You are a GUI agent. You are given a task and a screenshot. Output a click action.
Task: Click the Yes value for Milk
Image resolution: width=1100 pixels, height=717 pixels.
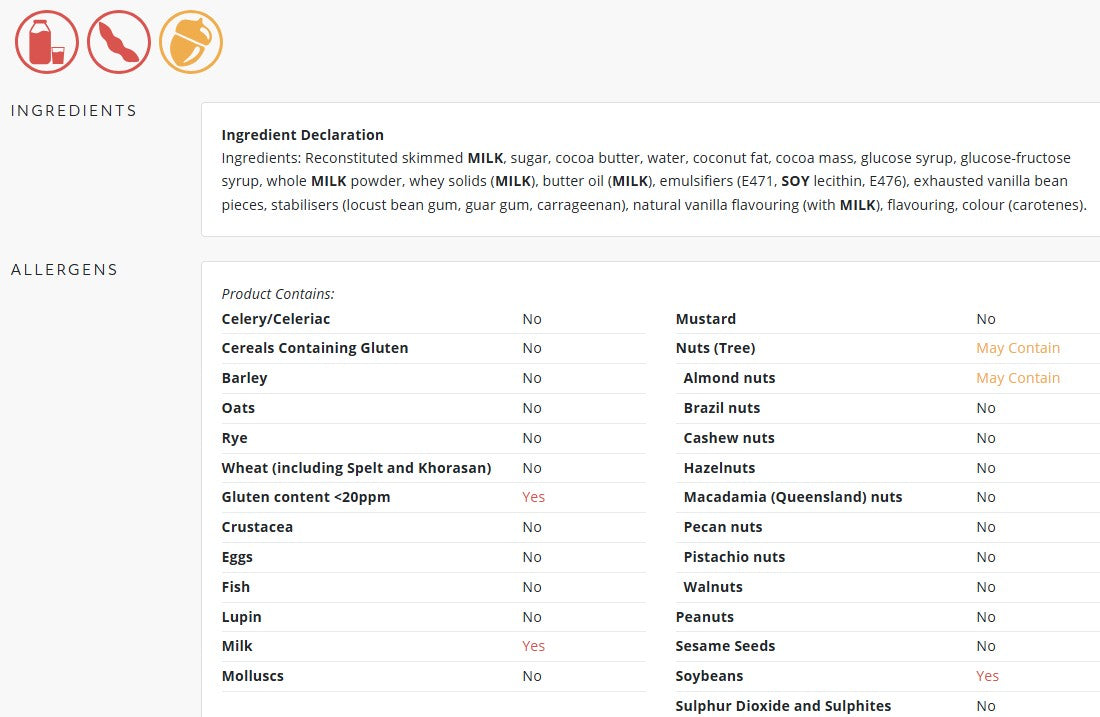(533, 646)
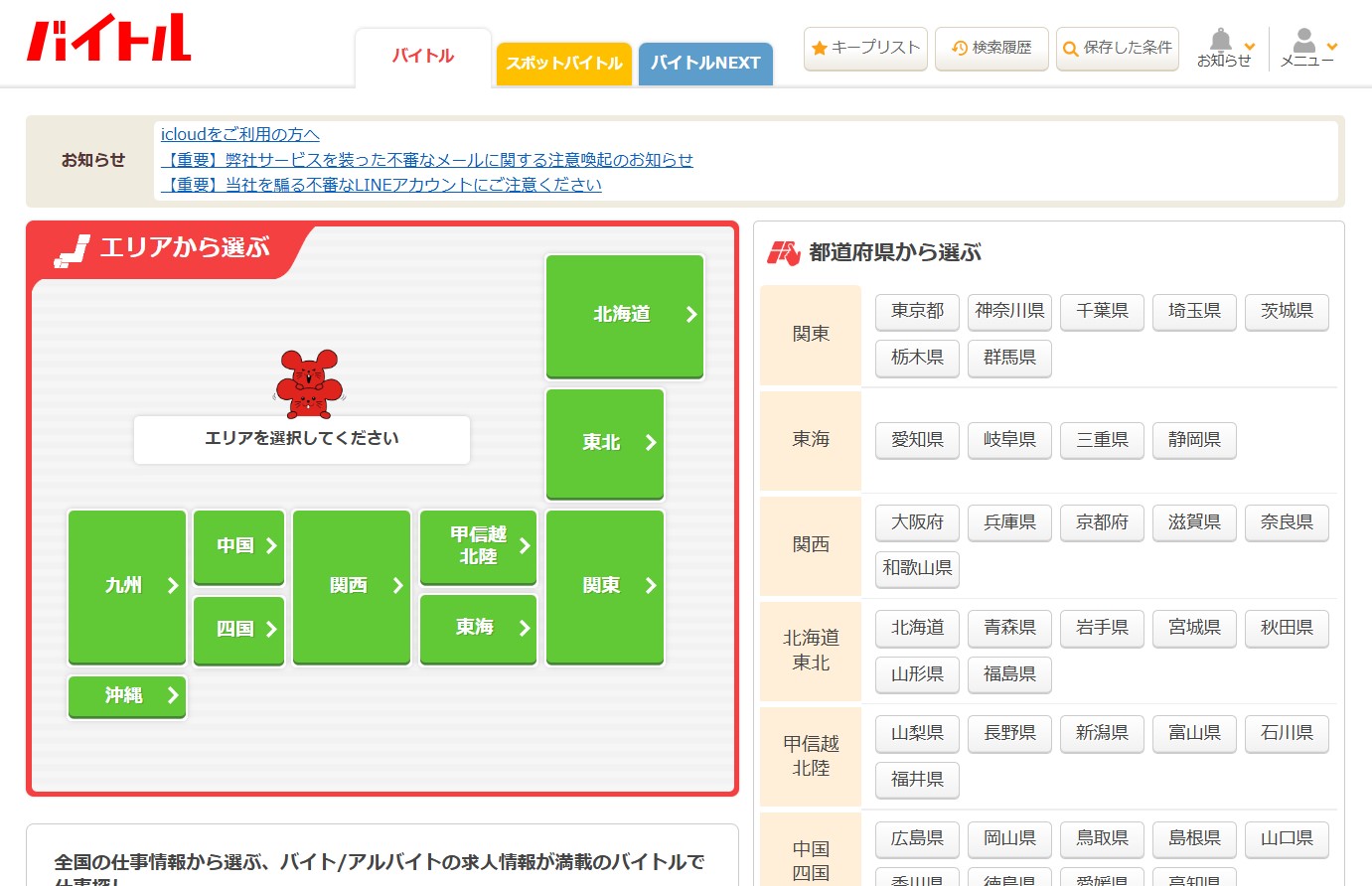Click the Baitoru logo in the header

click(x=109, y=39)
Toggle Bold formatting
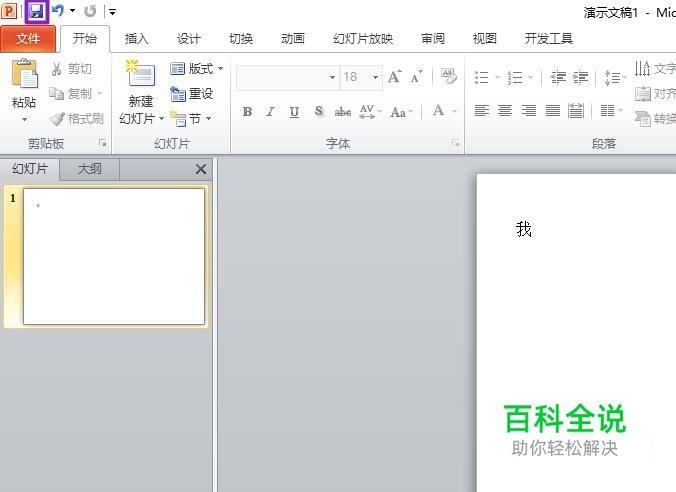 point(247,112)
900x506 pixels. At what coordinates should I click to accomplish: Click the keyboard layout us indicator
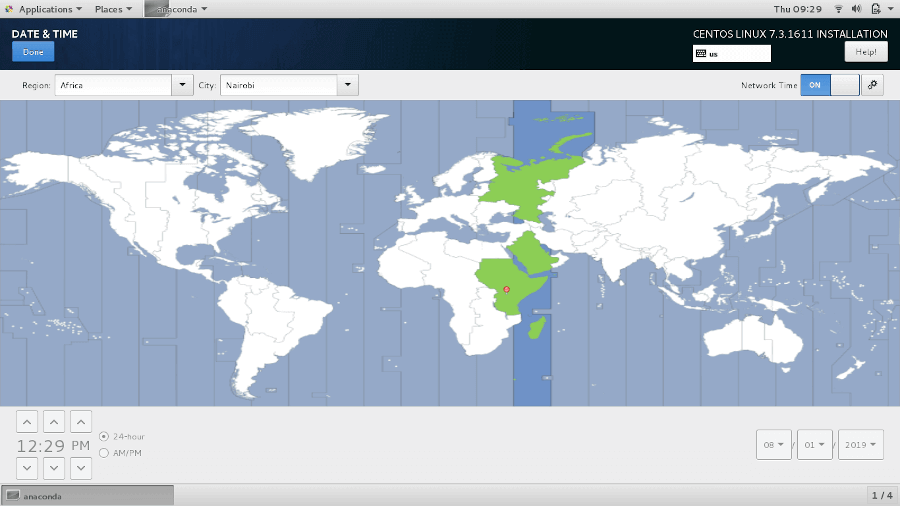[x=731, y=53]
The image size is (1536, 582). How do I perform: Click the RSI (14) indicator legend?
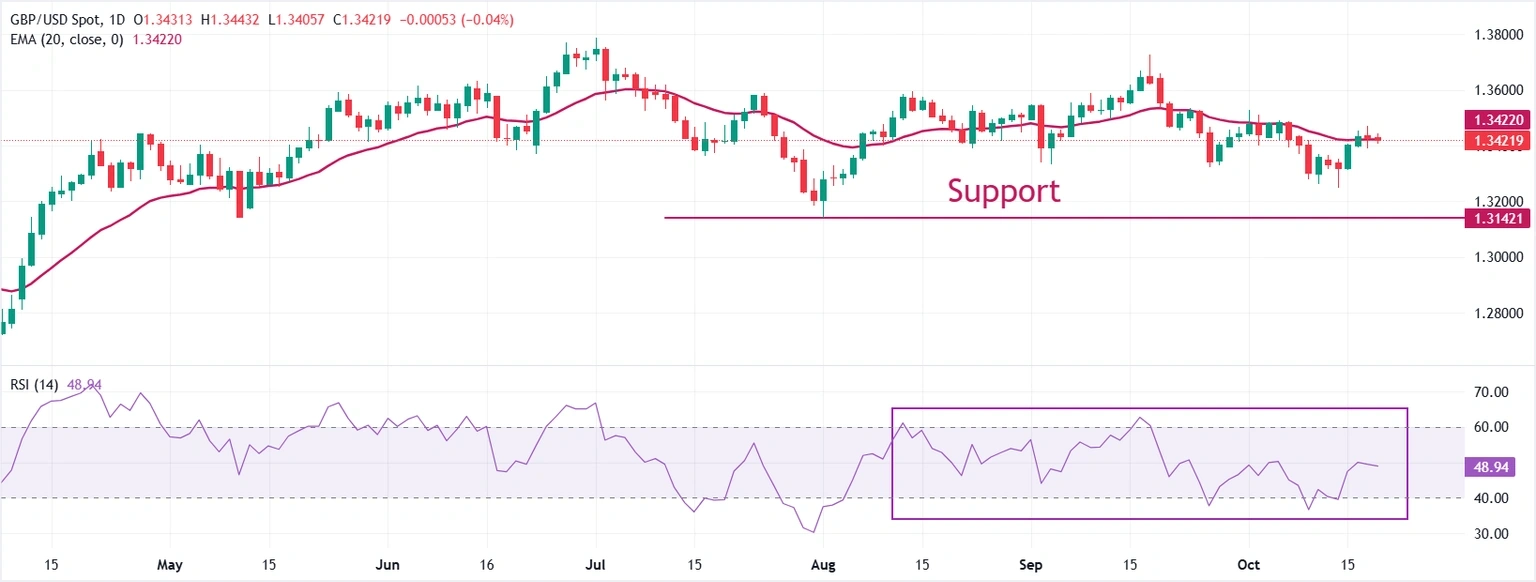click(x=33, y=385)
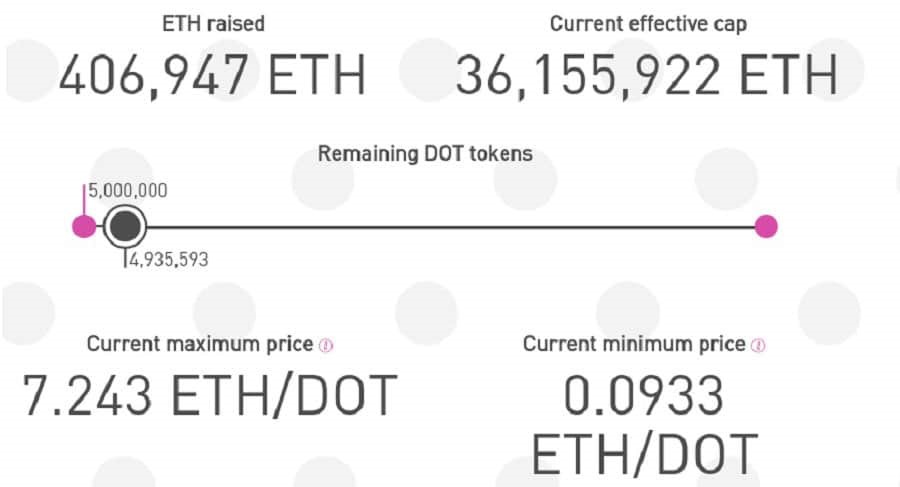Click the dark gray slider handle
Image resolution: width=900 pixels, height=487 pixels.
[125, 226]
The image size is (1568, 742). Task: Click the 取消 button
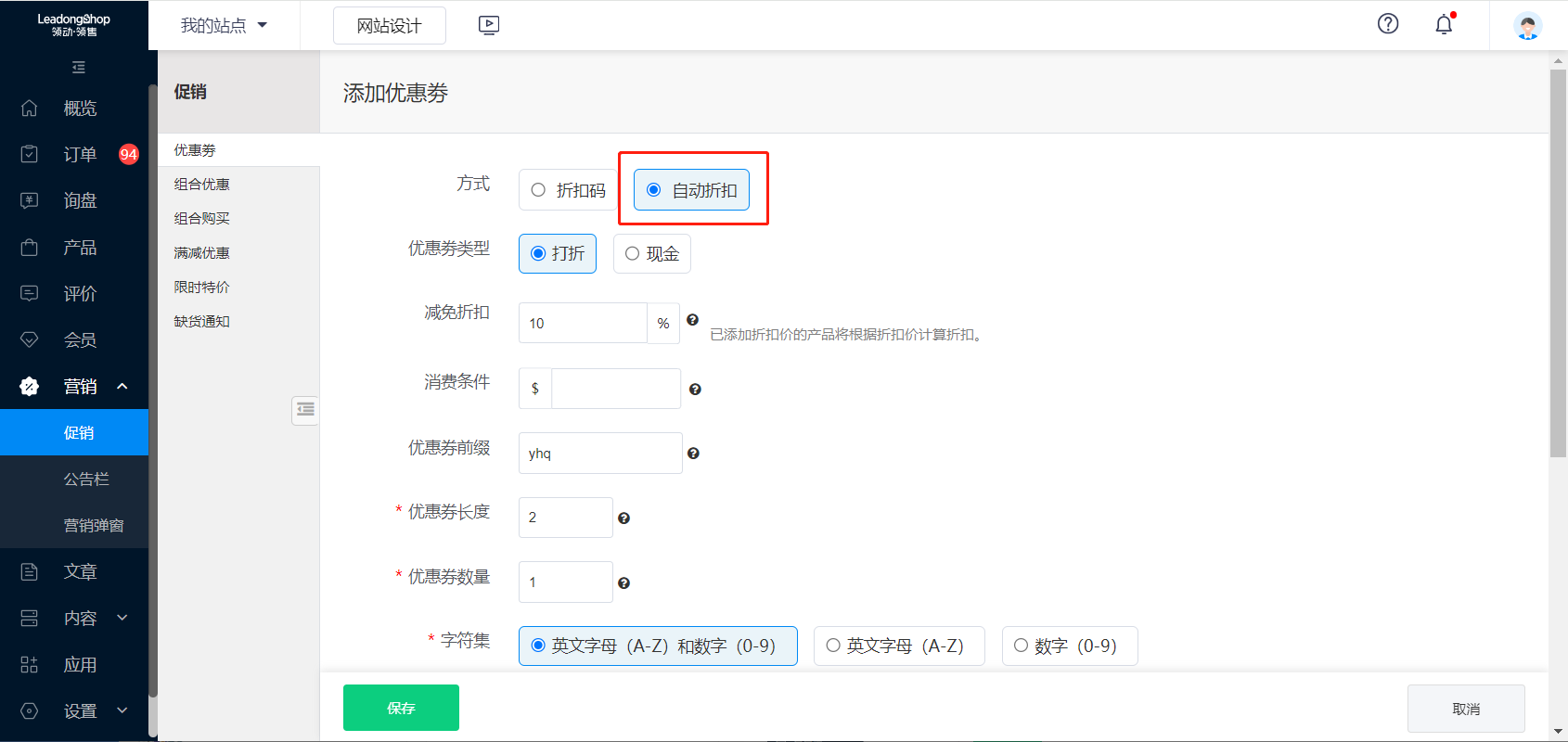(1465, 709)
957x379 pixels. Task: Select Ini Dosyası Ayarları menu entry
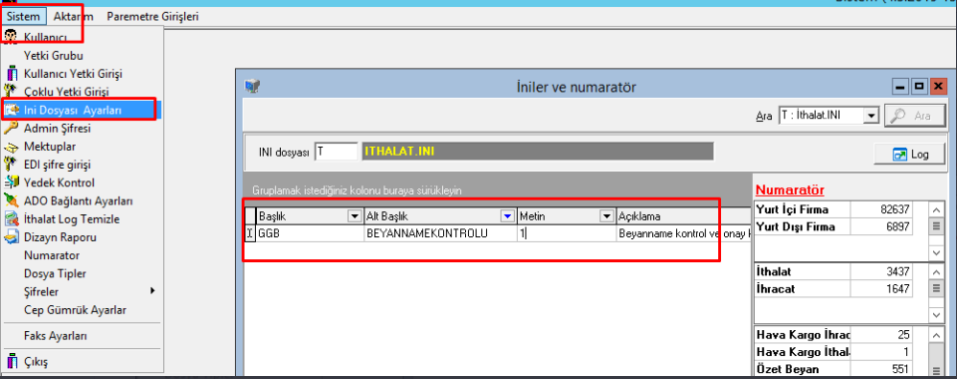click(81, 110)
########
Give back all of the records above verbatim, line for line, leaving out the pictures.

You are a GUI agent. You are given a task and a screenshot. Output a click action.
Task: Click the Yes value for Milk
Image resolution: width=1100 pixels, height=717 pixels.
(533, 646)
Click the Baitoru logo in the header

click(x=109, y=39)
Toggle Bold formatting
 point(247,112)
900x506 pixels. At what coordinates should I click to accomplish: Click the keyboard layout us indicator
[x=731, y=53]
The image size is (1536, 582). How do I perform: Click the RSI (14) indicator legend?
click(x=33, y=385)
Click the dark gray slider handle
Image resolution: width=900 pixels, height=487 pixels.
[125, 226]
The image size is (1568, 742). Task: Click the 取消 button
(1465, 709)
957x379 pixels. Task: Select Ini Dosyası Ayarları menu entry
click(81, 110)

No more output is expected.